(REQUIRED ACTIONS)
#1 Do these statements agree with the Metamath page on theorem otpsle? (a) Mario Carneiro contributed the theorem. (b) The theorem was revised in 2015. (c) The theorem is about the order of a topological ordered space. Answer each with yes or no and quote the deciding words.
#2 Answer these questions from the Metamath page on theorem otpsle:
(a) What is the label of the hypothesis?
(b) Which reference does proof step 2 cite?
(c) On what date was the theorem revised?
#3 Write what comes next on the Metamath page for theorem otpsle, starting after its last line.

(EXCERPT TO READ)
Metamath Proof Explorer


Theorem otpsle

Description: The order of a topological ordered space. (Contributed by Mario Carneiro, 12-Nov-2015) (Revised by AV, 9-Sep-2021)

Ref Expression
Hypothesis otpsstr.w
|- K = { <. ( Base ` ndx ) , B >. , <. ( TopSet ` ndx ) , J >. , <. ( le ` ndx ) , .<_ >. }
Assertion otpsle
|- ( .<_ e. V -> .<_ = ( le ` K ) )

Proof

Step Hyp Ref Expression
1 otpsstr.w
 |-  K = { <. ( Base ` ndx ) , B >. , <. ( TopSet ` ndx ) , J >. , <. ( le ` ndx ) , .<_ >. }
2 1 otpsstr
 |-  K Struct <. 1 , ; 1 0 >.

(COLLECTED DATA)

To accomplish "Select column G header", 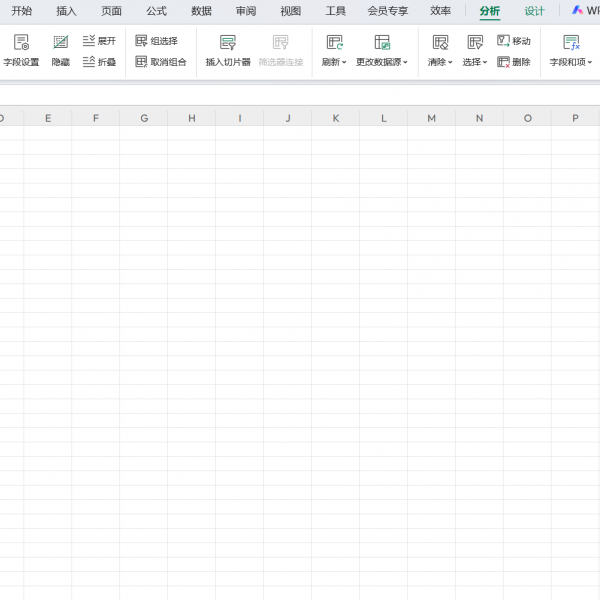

(SOLVED PROBLEMS)
#1
(a) Yes: "Contributed by Mario Carneiro, 12-Nov-2015"
(b) No: "Revised by AV, 9-Sep-2021"
(c) Yes: "The order of a topological ordered space."

#2
(a) otpsstr.w
(b) otpsstr
(c) 9-Sep-2021

#3
3 pleid
 |-  le = Slot ( le ` ndx )
4 snsstp3
 |-  { <. ( le ` ndx ) , .<_ >. } C_ { <. ( Base ` ndx ) , B >. , <. ( TopSet ` ndx ) , J >. , <. ( le ` ndx ) , .<_ >. }
5 4 1 sseqtrri
 |-  { <. ( le ` ndx ) , .<_ >. } C_ K
6 2 3 5 strfv
 |-  ( .<_ e. V -> .<_ = ( le ` K ) )